By Cory Schachtel | June 1, 2020
If you’ve ever driven the Anthony Henday’s eastern portion, or headed out to Sherwood Park on Baseline Road or the Yellowhead, you’ve seen them. Industrial smokestacks, reaching out above storage tanks and mazes of steel frames pieced together like giant K’Nex sets, any of which would have made a suitable setting for the final scene in Terminator 2: Judgment Day. On clear nights, you can even see the flickering flames from within the city limits.
But, on the north end of Refinery Way, where the North Saskatchewan makes its final bend out of the city, there’s a processing plant without a single smokestack. Like its neighbours, it produces fuel, but it spews no pollution. There is plenty of waste on site but, exactly unlike its neighbours, the waste goes in, not up in the air.
The Enerkem Alberta Biofuels Facility is the first full-scale waste-to-biofuels and chemicals facility in North America. It produces renewable methanol and ethanol from non-recyclable and non-compostable solid waste (supplied by the people and businesses of Edmonton), which is then used for transportation fuel and to create everyday products. Executive Vice President, Engineering, Innovation and Operations Michel Chornet’s father and brother founded Enerkem in 2000 (the Edmonton plant was operational in 2016). But even before he joined the family business in 2007, Chornet curtailed energy waste with his own company, Fractal Systems Inc., which reduced the viscosity of heavy oils and bitumen. “We’ve always been about: How can we valourize residual carbon?” he explains. “About 60 per cent of waste is carbon that cannot be recycled or composted, and we’re just putting it in landfills. So we ask: How can we extract value from this? How can we recycle carbon?”
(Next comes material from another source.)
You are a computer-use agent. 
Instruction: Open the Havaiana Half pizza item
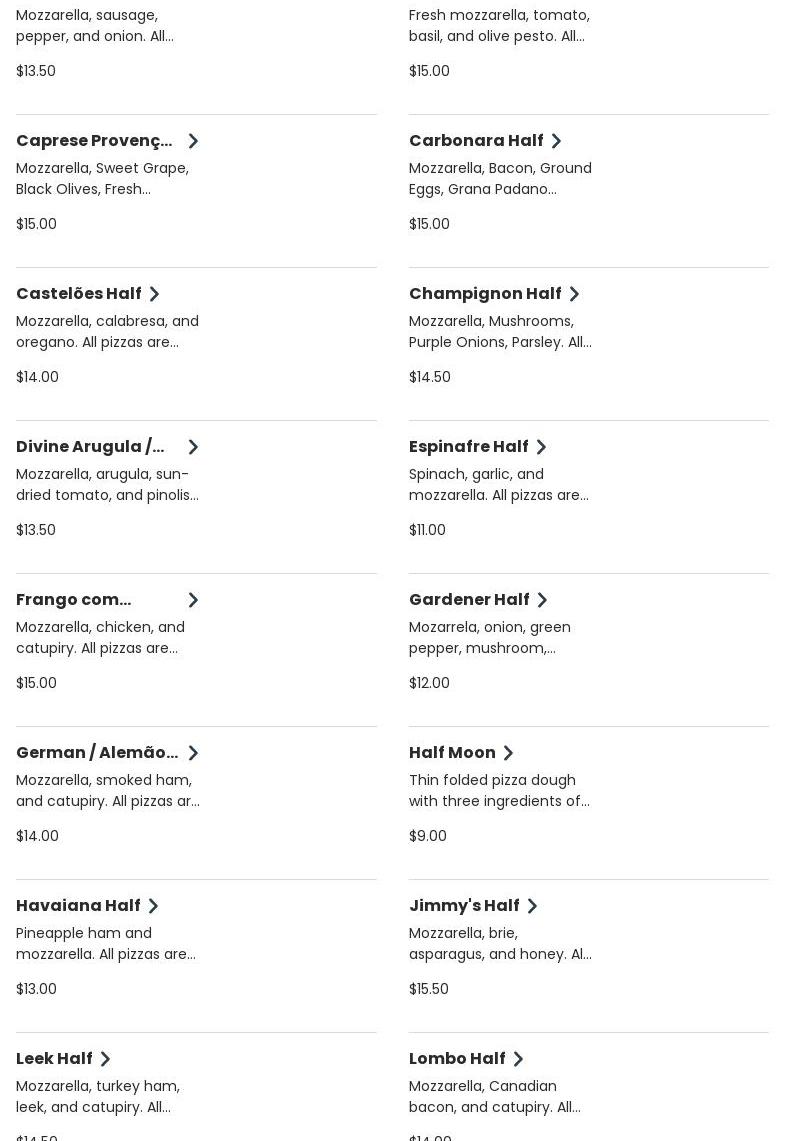[78, 905]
The “how” is innovative, and complicated, but Chornet explains it by describing four islands of process and production. On “material island,” non-recyclable waste is sorted to create refuse-derived fuel (RDF), which contains carbon — the stuff Enerkem wants. Typically, RDF goes into a landfill. Now, it can go to Enerkem’s “gasification island,” where the solid RDF is converted into a synthetic gas made up of molecules such as hydrogen and carbon monoxide. This syngas is “scrubbed” on the third island, using proprietary technology to remove contaminants. The resulting “ultra-pure syngas” becomes usable, and is catalytically converted on Enerkem’s fourth island into molecules that create transportation fuel and chemicals to make new products (plastics, soaps, drugs, pens). Once the RDF is received, the entire process takes a few minutes and not a single chemical or smoke puff leaves the facility.
“I like to say that nature has taken millions of years to build materials out of molecules. And, when we enter waste material into our gasifier, we break it down at the molecular level, as it was millions of years ago. We clean it, and we rebuild the chemistry,” Chornet says.
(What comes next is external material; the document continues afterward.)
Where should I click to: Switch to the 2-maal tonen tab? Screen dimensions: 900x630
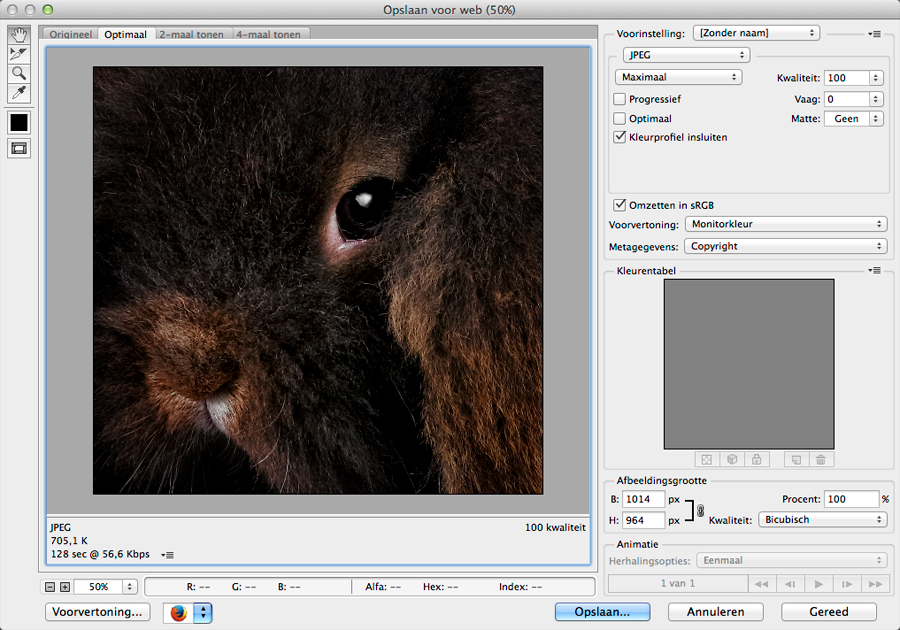[x=194, y=34]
Chornet emphasizes that Enerkem adds to existing recycling efforts and technologies, it doesn’t replace them. And, while the ethanol Enerkem produces doesn’t require large landmasses, the way corn ethanol does, it isn’t trying to hamper any industry. “We consider ourselves synergistic with recycling efforts and composting efforts,” he says. “What we want is material that cannot be used or enhanced through more conventional means. It’s residual material that we’re after.” Though imperfect, Edmonton has always been a leader in waste management, even going back to the ’90s when it was one of the first to adopt the blue bin curbside recycling program. Last September, city council approved Edmonton’s 25 Year Waste Strategy, parts of which — like the wind-down of commercial collection services — were already initiated last year. Others, like the elimination of certain single-use plastics and restrictions on disposable products, will be brought to council late this fall, or at the start of 2021, along with recommendations on changes to bylaws. The city set a 90 per cent diversion from landfill target, and is using it as a means to inform its analysis of program options for multi-unit, industrial, commercial and institutional spaces.
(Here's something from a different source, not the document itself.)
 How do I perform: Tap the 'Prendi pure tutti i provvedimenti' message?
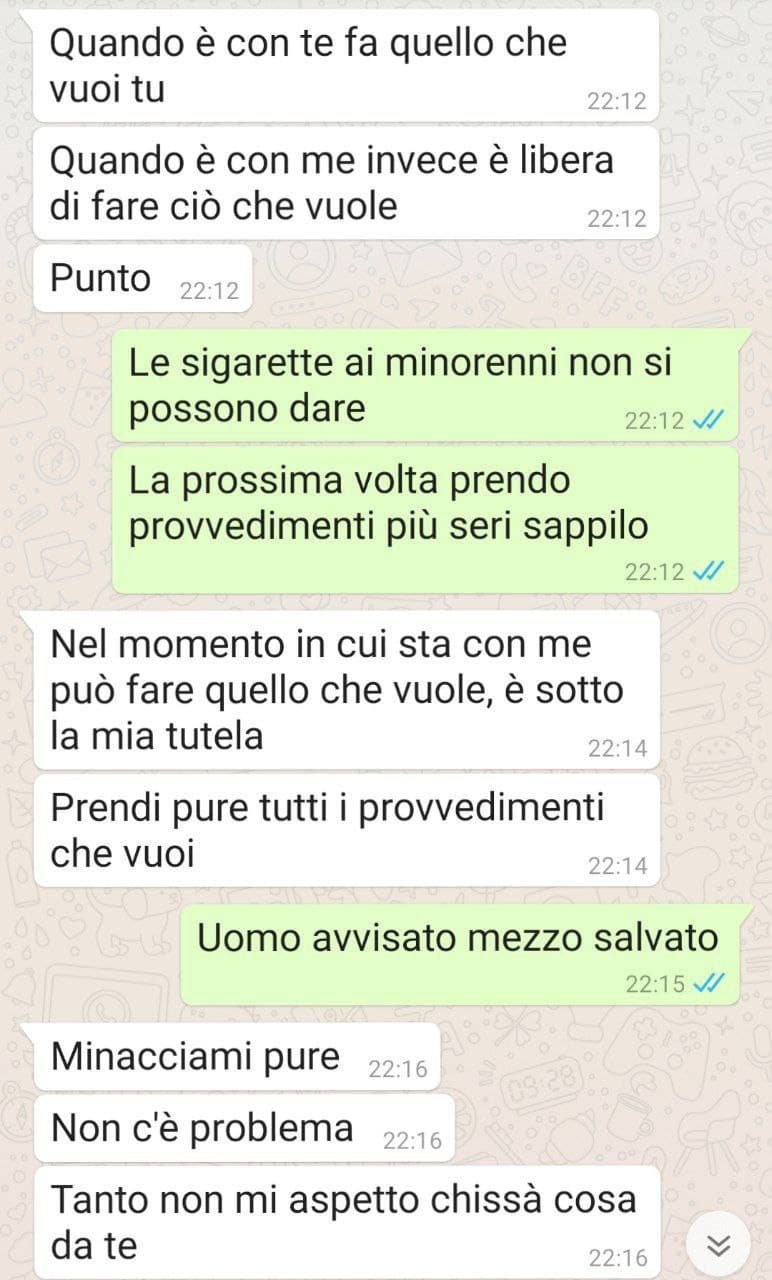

“At its core, the strategy has a zero-waste framework,” says Mike Labrecque, branch manager of waste services with the City of Edmonton. “And it focuses on the top end of the waste hierarchy. We’re looking at changes not only for our single-unit residences, but also for our multi-unit (apartments and condos) and industrial, commercial and institutional sectors to improve diversion and avoid materials going to landfill.”
Enerkem’s emergence in Edmonton, around the same time the city is looking to revamp its handling of large-scale waste, might seem like good timing. But it’s more of a testament to the city’s solid track record. “Edmonton has always been a leader in waste management throughout North America and the world,” Chornet says. “And, for us, especially for our first plant, it was very important to have a partner who is committed to their waste diversion goals. There are challenges on both sides. But a partner that was committed to [the same ideals] was important for us, and this is what we have with the city of Edmonton.”
That commitment was made official when the city signed a 25-year agreement with Enerkem as well, promising to provide 100,000 tonnes of RDF over time, which helps eliminate the need for another landfill and steps the city in another innovative direction towards a circular economy.
“My father was a visionary,” Chornet says. “When I was a kid, he had these catchphrases like ‘circular economy.’ It’s the notion of not creating waste, recycling your waste and having a closed-loop system. When you look at the recycling industry, you have mechanical recycling, which is what we do at home and what the city of Edmonton does, but there’s a limit on how much mechanical recycling you can do. What you cannot recycle mechanically, you have to recycle chemically. And this is what we do.”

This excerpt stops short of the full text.